> Work to do
Put the material below into a numbered list, beginning with the line that contains "Task: Click the 1900 price level on the axis" and continuing through the final line of the material, both ends included. Leave out any blank lines.

> Information supplied

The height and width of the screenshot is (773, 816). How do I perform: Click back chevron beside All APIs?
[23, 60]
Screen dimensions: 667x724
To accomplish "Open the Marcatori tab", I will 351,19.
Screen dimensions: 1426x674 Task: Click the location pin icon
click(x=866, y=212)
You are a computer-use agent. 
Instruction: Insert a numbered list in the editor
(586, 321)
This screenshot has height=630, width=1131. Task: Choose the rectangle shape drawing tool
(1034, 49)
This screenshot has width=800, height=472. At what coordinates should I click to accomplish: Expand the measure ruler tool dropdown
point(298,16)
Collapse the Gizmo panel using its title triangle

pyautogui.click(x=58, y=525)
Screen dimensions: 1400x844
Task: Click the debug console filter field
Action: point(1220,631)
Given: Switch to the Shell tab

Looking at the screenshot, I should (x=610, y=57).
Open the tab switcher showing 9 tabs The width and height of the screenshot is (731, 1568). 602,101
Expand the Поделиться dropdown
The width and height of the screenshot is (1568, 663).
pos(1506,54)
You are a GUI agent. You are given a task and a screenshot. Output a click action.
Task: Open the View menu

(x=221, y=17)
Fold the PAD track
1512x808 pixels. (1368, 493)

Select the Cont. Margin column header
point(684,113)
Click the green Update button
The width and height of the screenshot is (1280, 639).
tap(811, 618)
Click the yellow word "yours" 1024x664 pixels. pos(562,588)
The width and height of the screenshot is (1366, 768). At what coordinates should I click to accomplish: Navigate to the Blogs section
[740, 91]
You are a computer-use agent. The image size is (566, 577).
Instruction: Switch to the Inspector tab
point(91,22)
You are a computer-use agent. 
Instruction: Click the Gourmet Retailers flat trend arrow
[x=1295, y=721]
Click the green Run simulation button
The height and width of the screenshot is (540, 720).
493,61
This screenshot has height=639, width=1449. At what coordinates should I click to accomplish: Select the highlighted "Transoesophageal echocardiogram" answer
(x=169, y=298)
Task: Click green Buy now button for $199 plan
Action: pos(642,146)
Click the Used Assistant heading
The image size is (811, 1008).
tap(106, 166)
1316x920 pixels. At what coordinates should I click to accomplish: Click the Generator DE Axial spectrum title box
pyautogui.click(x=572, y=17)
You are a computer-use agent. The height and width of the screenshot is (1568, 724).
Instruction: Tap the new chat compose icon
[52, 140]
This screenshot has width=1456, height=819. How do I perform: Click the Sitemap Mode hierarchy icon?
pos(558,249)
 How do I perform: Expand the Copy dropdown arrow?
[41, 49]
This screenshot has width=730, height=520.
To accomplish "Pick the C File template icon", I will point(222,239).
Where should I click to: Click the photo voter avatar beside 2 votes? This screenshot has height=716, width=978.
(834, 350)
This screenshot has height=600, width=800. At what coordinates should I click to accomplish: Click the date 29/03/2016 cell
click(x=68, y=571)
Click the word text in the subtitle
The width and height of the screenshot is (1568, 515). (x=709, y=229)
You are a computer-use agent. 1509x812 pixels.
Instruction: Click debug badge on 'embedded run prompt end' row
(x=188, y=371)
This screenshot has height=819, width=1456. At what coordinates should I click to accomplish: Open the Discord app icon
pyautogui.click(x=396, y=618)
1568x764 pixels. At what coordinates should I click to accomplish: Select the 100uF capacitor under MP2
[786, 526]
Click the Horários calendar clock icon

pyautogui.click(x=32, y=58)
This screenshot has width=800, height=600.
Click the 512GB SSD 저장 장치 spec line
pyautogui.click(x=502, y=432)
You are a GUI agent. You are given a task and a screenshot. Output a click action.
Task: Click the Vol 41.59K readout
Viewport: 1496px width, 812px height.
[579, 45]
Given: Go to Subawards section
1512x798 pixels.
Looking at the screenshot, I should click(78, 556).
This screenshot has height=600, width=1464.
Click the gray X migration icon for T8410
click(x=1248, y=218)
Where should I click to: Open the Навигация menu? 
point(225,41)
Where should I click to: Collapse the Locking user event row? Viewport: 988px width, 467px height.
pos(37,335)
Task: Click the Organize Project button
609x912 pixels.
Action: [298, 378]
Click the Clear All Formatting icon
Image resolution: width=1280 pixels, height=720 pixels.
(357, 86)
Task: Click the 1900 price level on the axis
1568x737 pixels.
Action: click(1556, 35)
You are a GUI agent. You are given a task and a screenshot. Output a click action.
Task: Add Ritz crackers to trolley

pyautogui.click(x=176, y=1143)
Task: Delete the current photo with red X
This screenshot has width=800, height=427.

> Exercise output
1. Task: Click the 1900 price level on the axis
2. 1568x737 pixels.
3. Action: click(1556, 35)
4. You are a GUI agent. You are given a task and a screenshot. Output a click action.
5. Task: Add Ritz crackers to trolley
6. pyautogui.click(x=176, y=1143)
7. Task: Delete the current photo with red X
8. This screenshot has width=800, height=427.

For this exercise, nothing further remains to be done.